Nos 30 dias que esta jornalista
acompanhou o elenco, dirigido
por Gabriel Villela e que está em
cartaz com o espetáculo a partir
de hoje, foram pelo menos três
horas diárias de elaboração do
corpo grego do ator (Ricardo Rizzo é autor da coreografia), além
de jornadas ainda maiores de canto, percussão e treino do texto.
O resultado são passos geométricos que seguem o ritmo monotemático, de timbre grave, de nove tambores e apenas um violão.
Esses instrumentos põem em relevo as 18 vozes dos atores interpretando os versos e as composições da peça.
A interpretação calculada substitui a perfeição técnica de um
concerto musical erudito aproveitando as outras habilidades dos
atores, mas sem deixar de tomar
distância do estilo vulgar da MPB.
"Em "Flor da Idade", as mulheres
seguem o popular, e os homens
tomam distância, fazendo um
contraste entre o [coro" feminino
e o masculino" (observou Babaya), para representar o embate de
gêneros da trama grega.
Para Fernando Muzzi, co-autor
da trilha sonora junto com Babaya (Maria Amália Moraes) e Ernani Maletta, o ritmo, "marcado como os passos dos soldados, imita
a característica repetitiva da coreografia".
Jogos especulares assim multiplicam-se, desde a música até as
intervenções de "Medeamaterial", de Heiner Müller, também
releitura de "Medéia" de Eurípedes, que Villela acrescentou à
"Gota d'Água".
"O desfazimento da trilha do
Chico significa endurecer ou quebrar uma música que é melodiosa", disse Muzzi.
O espetáculo foi concebido por
contrastes. É ultramoderno e, ao
mesmo tempo, caipira, porque
Villela, artista "bricoleur", toma
emprestadas imagens de várias
naturezas para compor a alegoria
da realidade nacional do texto de
Buarque e Pontes.
O enredo mostra que, depois de
dez anos de casamento, Jasão
abandona Joana (Medéia) por
uma mulher mais jovem e assume
o poder na vila operária onde vivem. Ela é filha de Creonte, bicheiro líder da vila, ou rei de Corinto, terra que abrigou o casal
grego depois que Medéia assassinou o irmão para ajudar o amante
em troca da fidelidade de Jasão.
Na pele dos atores, o diretor
costura o "jersey ordinário à seda
inglesa" (comenta o co-autor do
figurino Leopoldo Pacheco), a
máscara do teatro medieval e os
anjos das igrejas barrocas ao couro punk sadomasoquista usados
no figurino.
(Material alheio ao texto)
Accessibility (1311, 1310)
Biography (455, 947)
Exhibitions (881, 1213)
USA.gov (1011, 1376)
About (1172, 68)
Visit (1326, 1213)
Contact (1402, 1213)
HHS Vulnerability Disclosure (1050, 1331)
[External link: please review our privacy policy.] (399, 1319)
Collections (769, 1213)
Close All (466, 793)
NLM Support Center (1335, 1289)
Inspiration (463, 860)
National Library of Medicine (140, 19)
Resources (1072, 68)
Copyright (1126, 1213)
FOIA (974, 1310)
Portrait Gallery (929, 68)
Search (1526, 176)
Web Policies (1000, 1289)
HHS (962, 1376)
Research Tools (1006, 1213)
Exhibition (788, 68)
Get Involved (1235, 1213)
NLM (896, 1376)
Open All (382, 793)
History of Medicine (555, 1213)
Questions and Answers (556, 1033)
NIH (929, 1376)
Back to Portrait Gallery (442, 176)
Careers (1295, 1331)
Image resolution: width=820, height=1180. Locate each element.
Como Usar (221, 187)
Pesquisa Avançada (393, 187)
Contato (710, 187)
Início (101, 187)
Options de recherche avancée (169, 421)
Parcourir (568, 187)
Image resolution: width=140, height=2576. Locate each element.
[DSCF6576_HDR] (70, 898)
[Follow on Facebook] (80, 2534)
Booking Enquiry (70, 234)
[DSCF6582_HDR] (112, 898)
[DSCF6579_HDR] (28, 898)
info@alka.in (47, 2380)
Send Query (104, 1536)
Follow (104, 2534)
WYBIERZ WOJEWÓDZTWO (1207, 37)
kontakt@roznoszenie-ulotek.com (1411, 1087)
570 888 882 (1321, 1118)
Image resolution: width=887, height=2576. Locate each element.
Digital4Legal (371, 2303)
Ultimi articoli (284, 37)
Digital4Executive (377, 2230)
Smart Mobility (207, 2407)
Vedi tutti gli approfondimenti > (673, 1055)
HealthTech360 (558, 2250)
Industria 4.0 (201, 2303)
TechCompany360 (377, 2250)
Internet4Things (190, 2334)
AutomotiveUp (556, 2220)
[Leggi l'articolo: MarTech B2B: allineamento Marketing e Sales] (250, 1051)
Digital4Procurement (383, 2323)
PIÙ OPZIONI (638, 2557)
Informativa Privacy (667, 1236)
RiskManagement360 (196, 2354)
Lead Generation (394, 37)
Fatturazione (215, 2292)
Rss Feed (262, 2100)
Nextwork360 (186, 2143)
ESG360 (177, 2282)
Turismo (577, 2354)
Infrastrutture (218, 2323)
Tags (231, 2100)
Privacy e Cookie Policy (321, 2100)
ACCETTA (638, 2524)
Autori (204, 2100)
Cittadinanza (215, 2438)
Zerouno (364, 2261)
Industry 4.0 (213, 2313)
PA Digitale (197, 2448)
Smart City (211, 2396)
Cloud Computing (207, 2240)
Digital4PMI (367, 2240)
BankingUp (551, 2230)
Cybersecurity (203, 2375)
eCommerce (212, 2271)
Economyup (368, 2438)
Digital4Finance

Ele transfere o sentido da decadência visual ao mito
da corrupção brasileira, que viola
os direitos de cidadania com contas bancárias em paraísos fiscais
oriundas do desvio de dinheiro
público, representados por
Creonte.
Para arrematar o paradoxo, há
um deboche cênico, em co-autoria com Serroni, em relação à autoridade do governo, na cama e
na macumba colocadas na rampa
do Palácio e no acabamento circense de suas colunas, efeito provocado pela figura da ironia, irmã
da antítese, nas imagens presentes. Essas figuras permeiam o trabalho do grupo e produzem uma
versão contemporânea com distanciamento épico.
A caracterização física e psicológica dos personagens mudou
muitas vezes. Pelo método de deslocamento do diretor, a toga grega que o coro veste hoje tinha sido
antes o xador das muçulmanas,
em referência "a uma cultura que
vai acabar", comentou Villela
num ensaio desta semana, aproveitando a coincidência da tragédia de 11 de setembro em Nova
York.
Ela vem somar-se à metáfora de
um país em dissolução, pós-utópico, descrito na peça.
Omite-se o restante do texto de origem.